Written problem: Output the rows starting at the line that contains "Image resolution: width=960" and ending at the line that contains "Action: click(299, 621)" as a Markdown table with the columns n and Line, leaving out any blank lines.

Task data:
· · · · ·

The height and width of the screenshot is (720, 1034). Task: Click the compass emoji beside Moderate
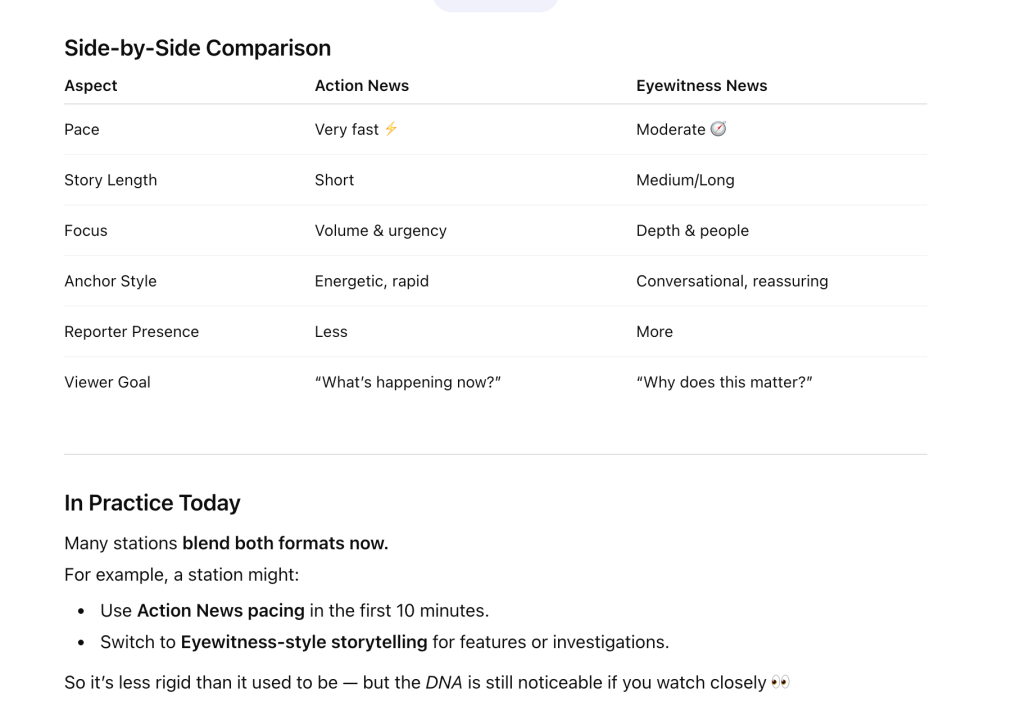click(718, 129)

· · · · ·

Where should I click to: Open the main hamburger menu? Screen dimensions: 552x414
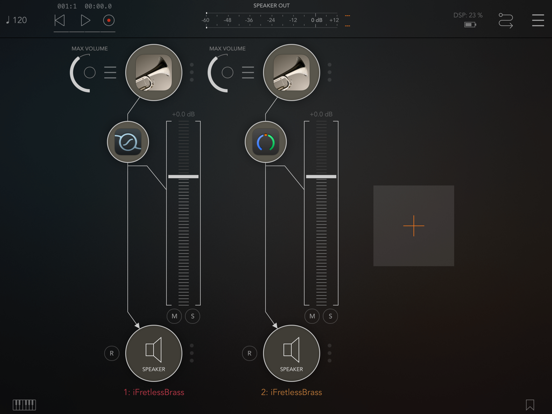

· · · · ·

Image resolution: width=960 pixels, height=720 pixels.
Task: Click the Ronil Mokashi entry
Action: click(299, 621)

· · · · ·

Task answer:
| n | Line |
|---|---|
| 1 | Image resolution: width=960 pixels, height=720 pixels. |
| 2 | Task: Click the Ronil Mokashi entry |
| 3 | Action: click(299, 621) |